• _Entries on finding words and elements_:
* * * * *
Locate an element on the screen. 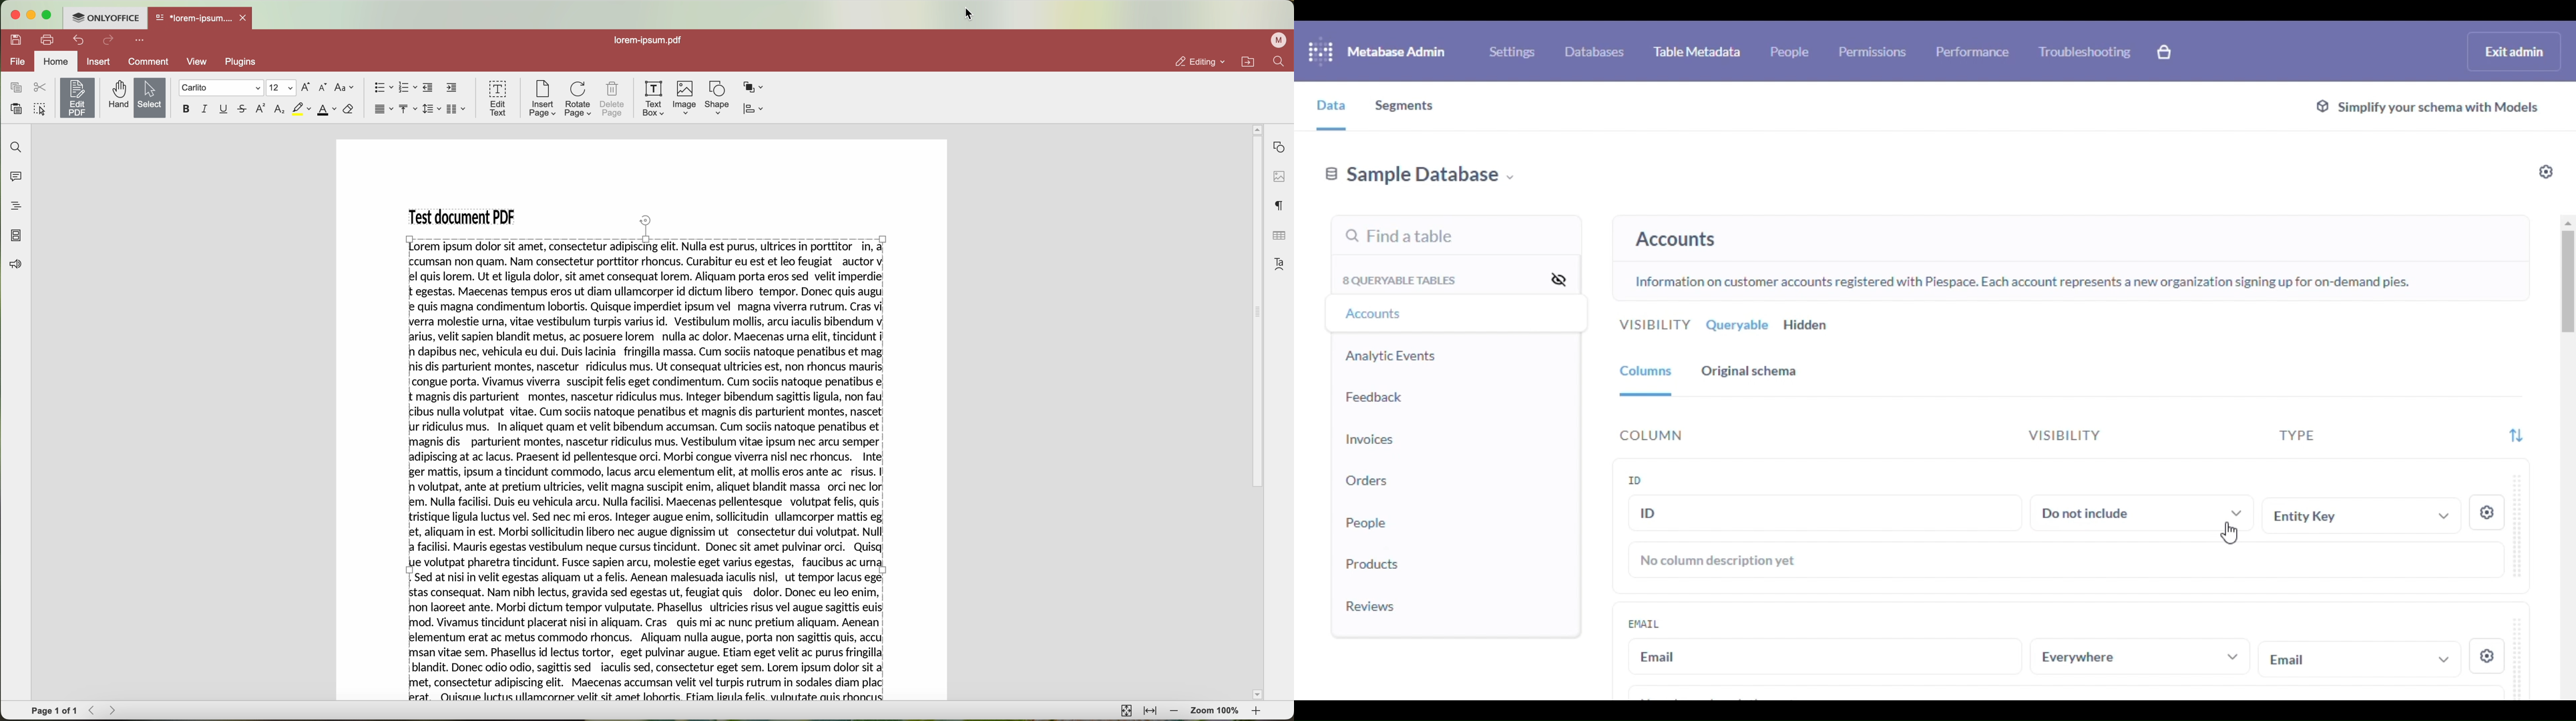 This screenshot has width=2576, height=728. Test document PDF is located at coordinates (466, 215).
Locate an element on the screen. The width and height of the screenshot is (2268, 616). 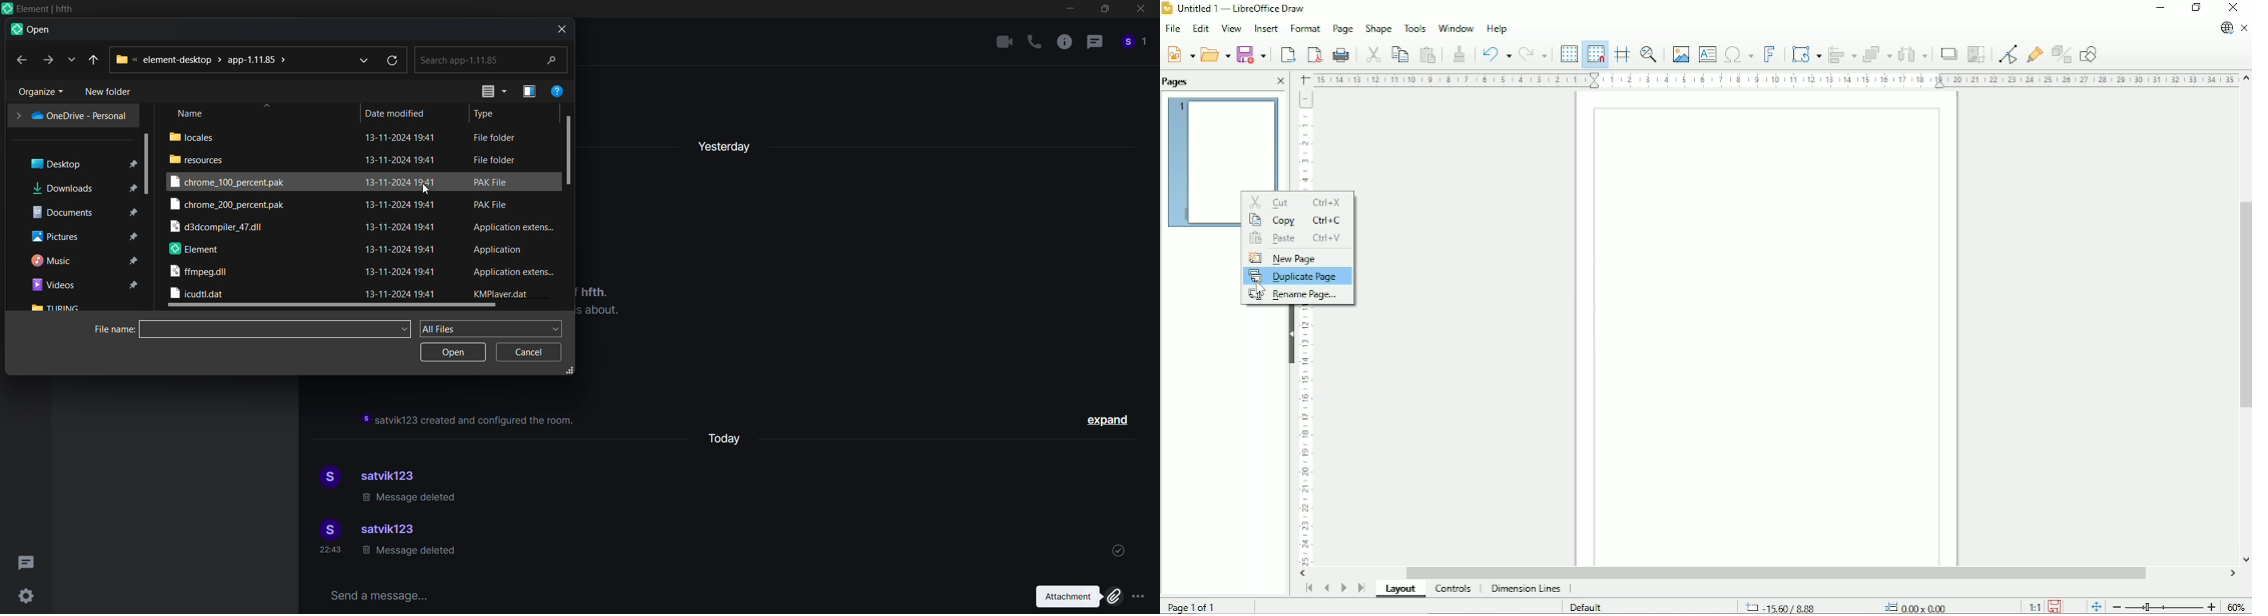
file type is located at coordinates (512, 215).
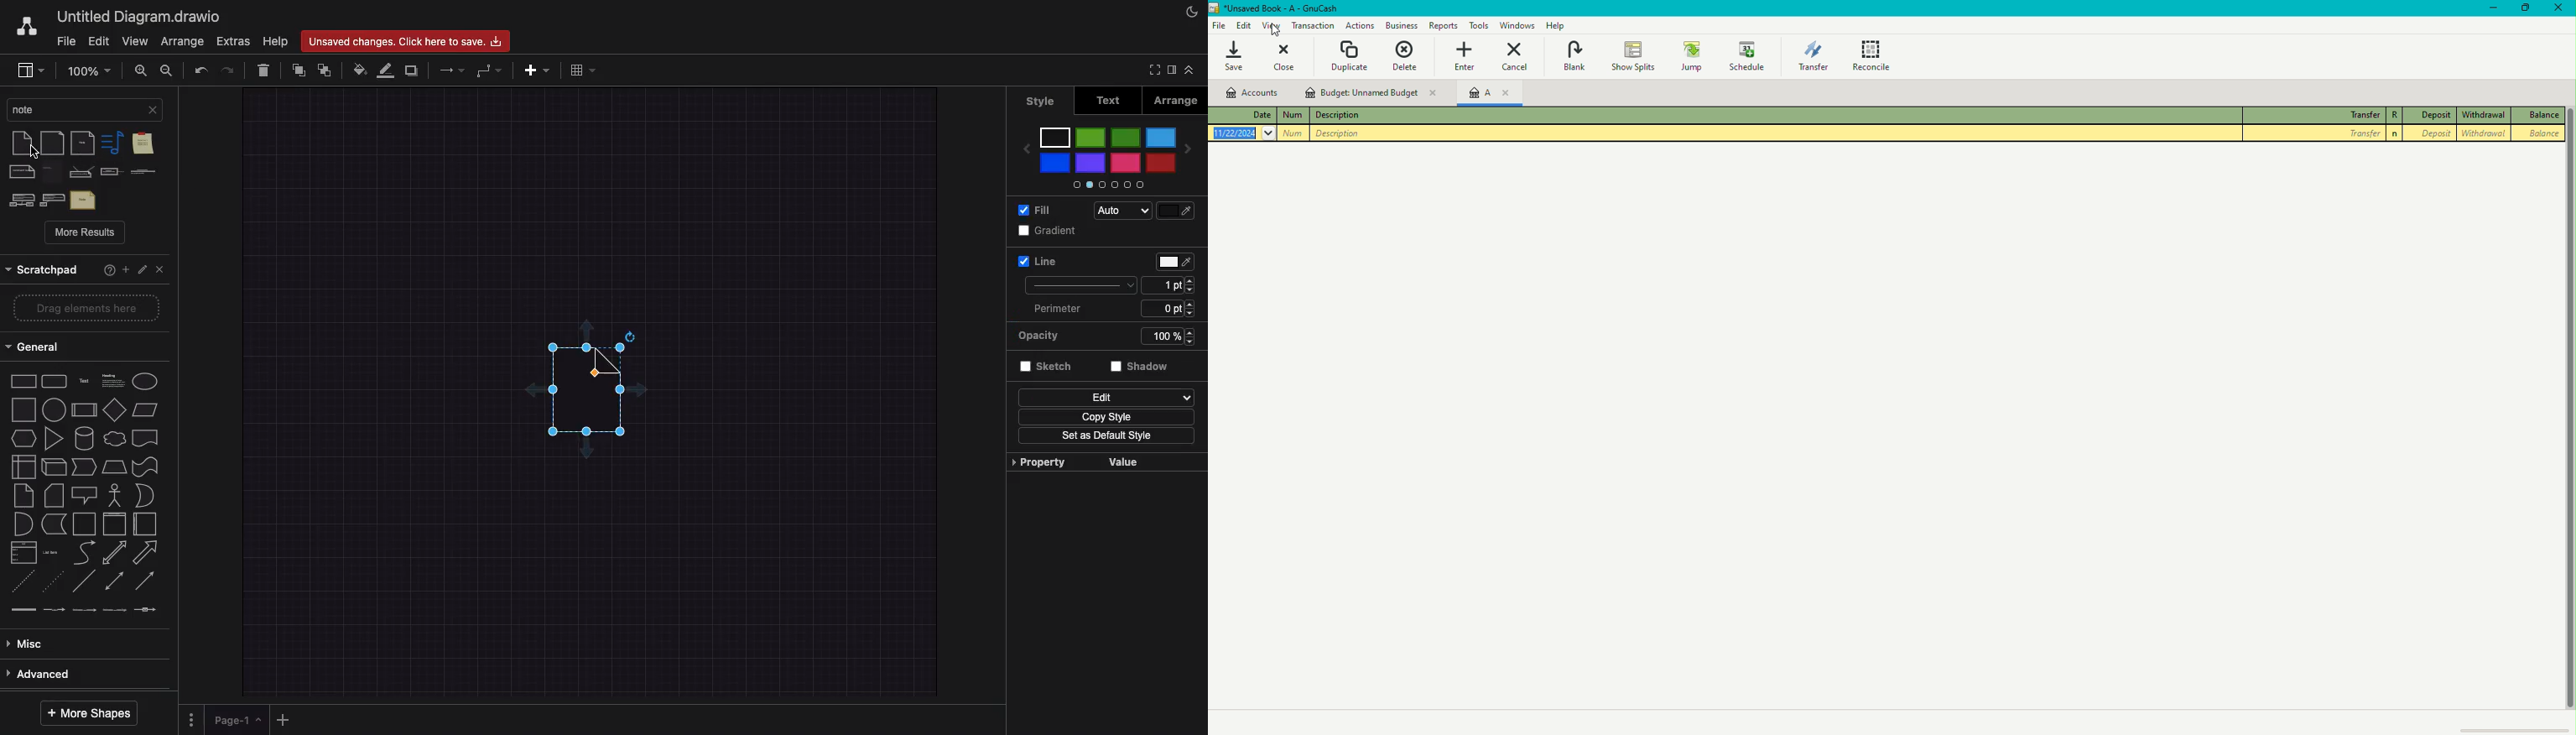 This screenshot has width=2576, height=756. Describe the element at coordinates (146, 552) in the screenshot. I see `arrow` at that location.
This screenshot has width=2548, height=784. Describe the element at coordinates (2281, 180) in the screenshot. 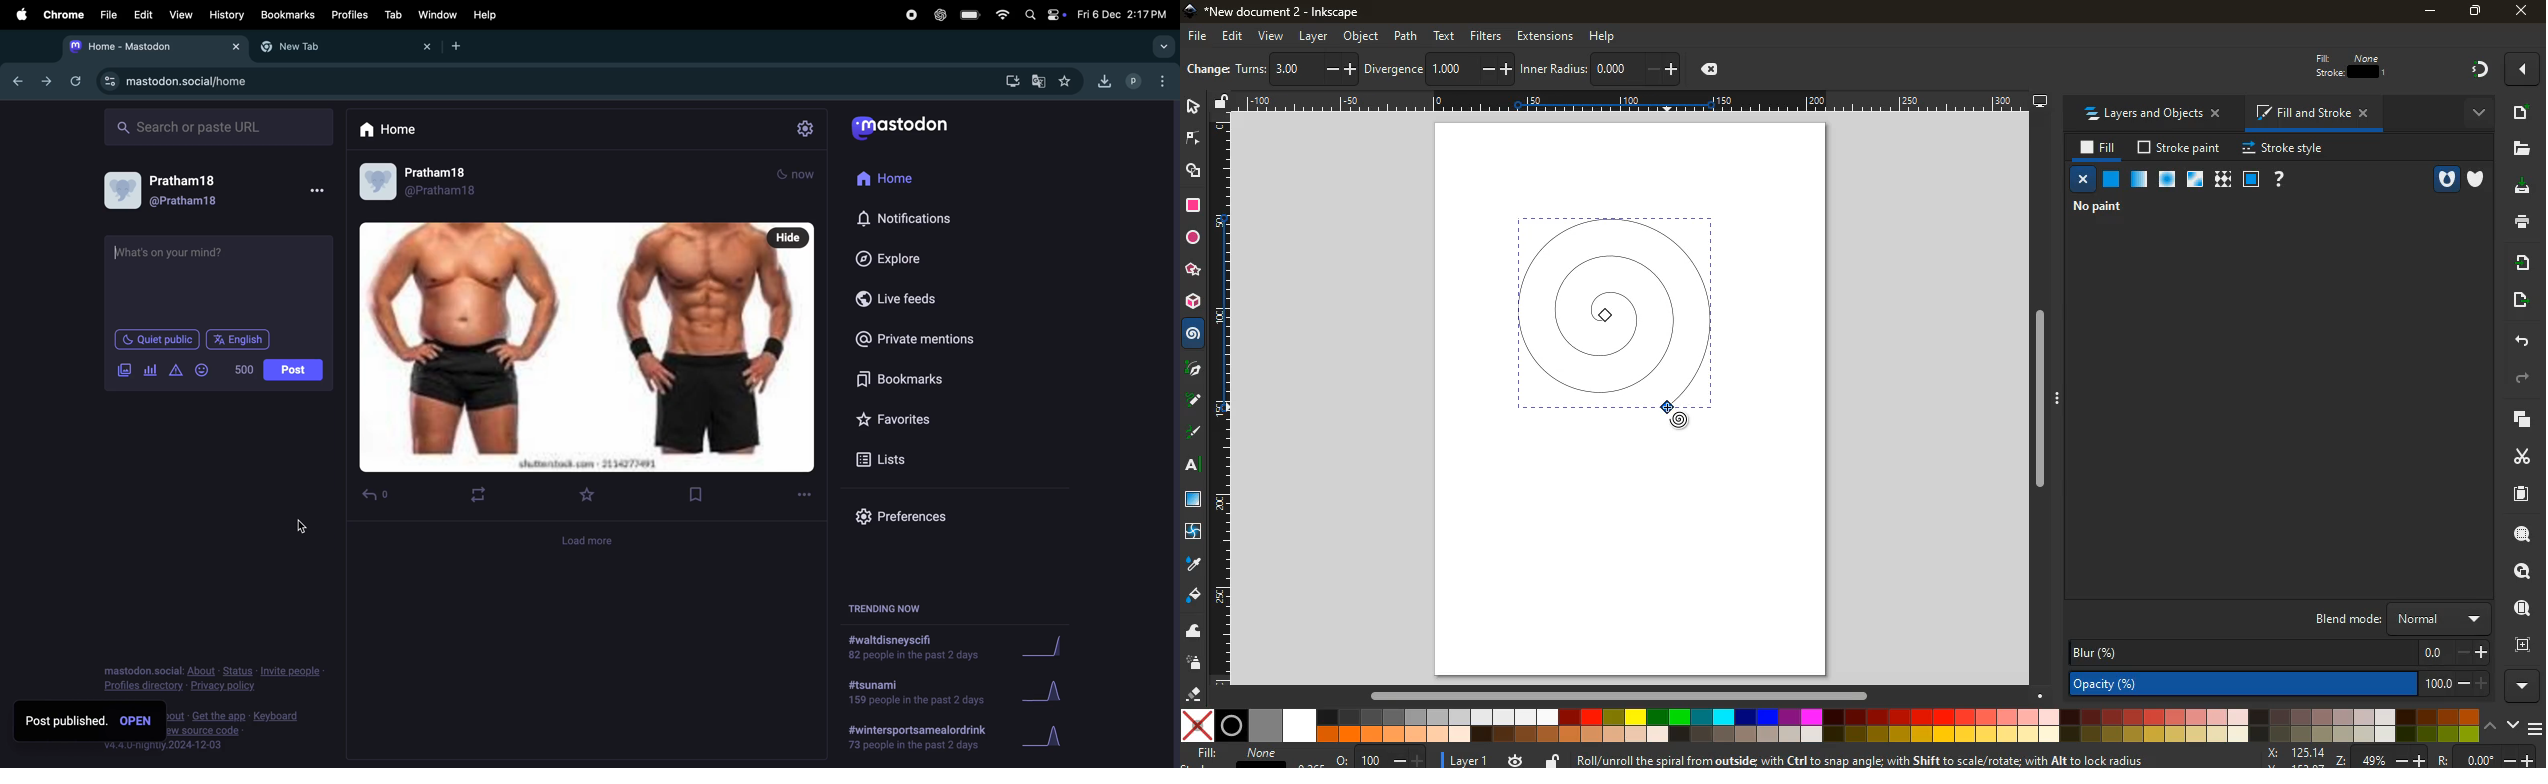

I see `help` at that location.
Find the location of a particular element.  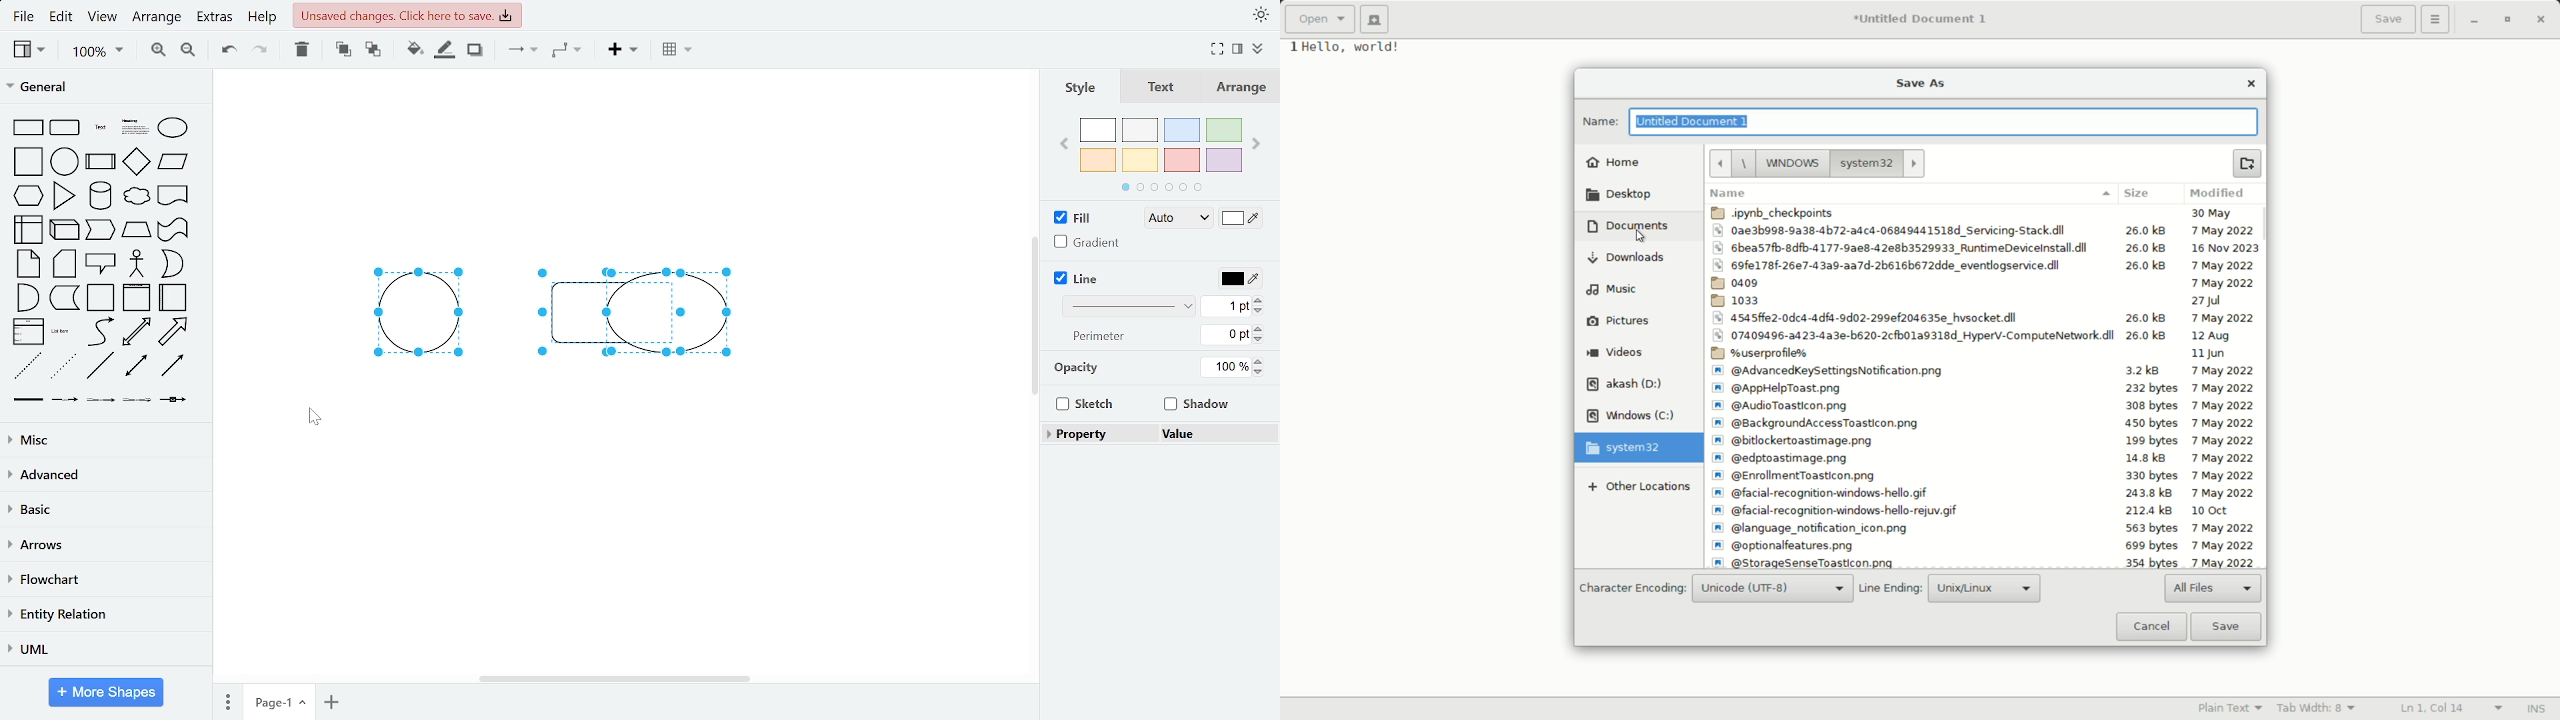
* * * * *
• _Exercise aim_: Copy the material word for word, starting at the line that contains "Locate an element on the screen. The" and ending at the end of the material. Leave out the pictures.

• _Complete answer_:
Locate an element on the screen. The width and height of the screenshot is (2268, 616). 
file type is located at coordinates (512, 215).
 This screenshot has width=2576, height=756. Describe the element at coordinates (146, 552) in the screenshot. I see `arrow` at that location.
This screenshot has width=2548, height=784. Describe the element at coordinates (2281, 180) in the screenshot. 

I see `help` at that location.
Find the location of a particular element.  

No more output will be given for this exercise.